A Dexter Engenharia e Construções Ltda terá de reconhecer vínculo
empregatício com um estagiário que conseguiu comprovar o desvirtuamento
de suas funções dentro da empresa. A decisão do Tribunal Regional do
Trabalho da 2ª Região (SP) foi confirmada pela 1ª Turma do Tribunal
Superior do Trabalho em Recurso de Revista interposto pela empresa, que
agora terá de pagar verbas rescisórias ao trabalhador.
Segundo o
ministro relator do processo, Walmir Oliveira da Costa, o estágio deve
visar ao aprimoramento dos ensinos técnicos e, no caso, o TRT comprovou
ter ficado evidente o exercício do estagiário em funções de empregado
comum, conforme prova oral e com base no artigo 3º da CLT. A decisão da
1ª Turma foi unânime.
O
estagiário, que cursava Engenharia Civil,
informou ter abandonado o curso na Universidade Paulista (Unip) por
problemas pessoais. Na época, diz que levou à empresa a informação, mas
que ela não procedeu à alteração da modalidade de contratação. Diante
disso, o estagiário contou que continuou a exercer as funções de
assistente de engenharia, na qualidade de empregado comum.
Por sua
vez, a empresa alegou que as atividades do ex-universitário sempre
foram relacionadas ao estágio e sempre acreditou que ele estivesse
devidamente matriculado no curso. Segundo ela, além de o estagiário ter
omitido o trancamento da matrícula, afirmou que ele adotava "como regra"

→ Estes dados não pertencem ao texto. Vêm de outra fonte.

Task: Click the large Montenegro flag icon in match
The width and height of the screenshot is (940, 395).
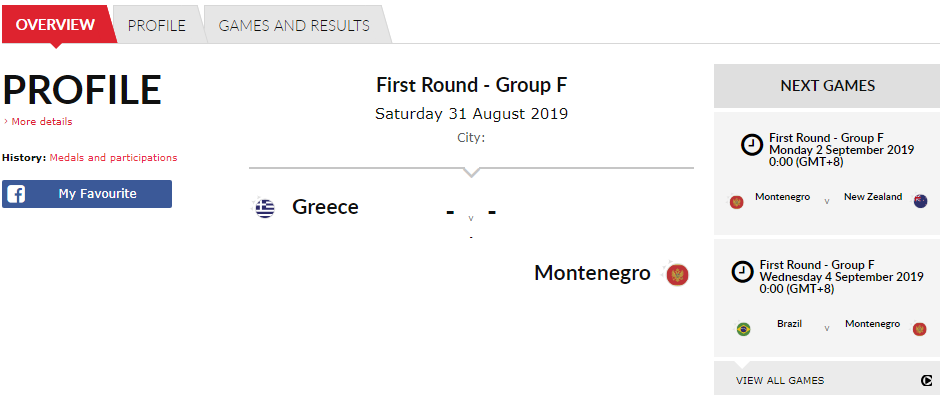Action: click(x=677, y=275)

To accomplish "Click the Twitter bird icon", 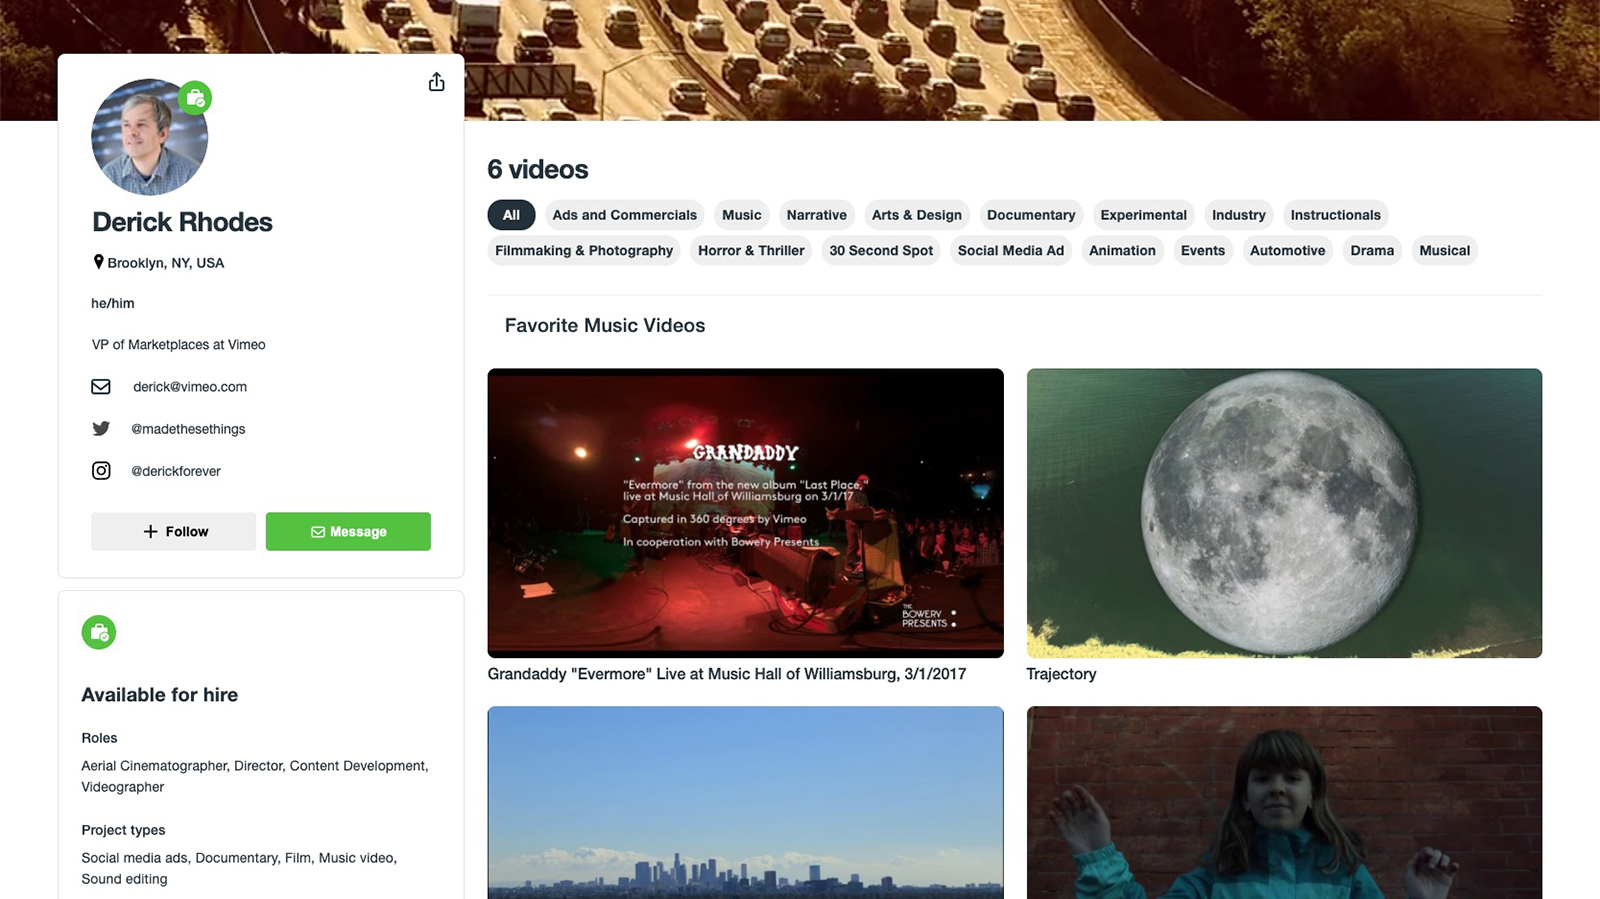I will tap(101, 428).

ser contratado como estagiário e, depois, acionar a Justiça "para se
locupletar de forma ilícita, noticiando a existência de vínculo de
emprego e pleiteando seu reconhecimento e consequentes direitos
decorrentes".
Restava a controvérsia, porém, sobre se a
responsabilidade pela situação seria do estagiário — que, mesmo sabendo
que o vínculo de estágio estava ligado à matrícula em instituição de
ensino, teria mantido a situação anterior — ou da empresa, que não
cobrou, como alega o seu representante, os comprovantes de matrícula do
aluno. Para o TRT-SP, o argumento da empresa não a eximiria da
responsabilidade que lhe cabe na contratação. Nesse sentido, negou
provimento a seu recurso ordinário e manteve a condenação.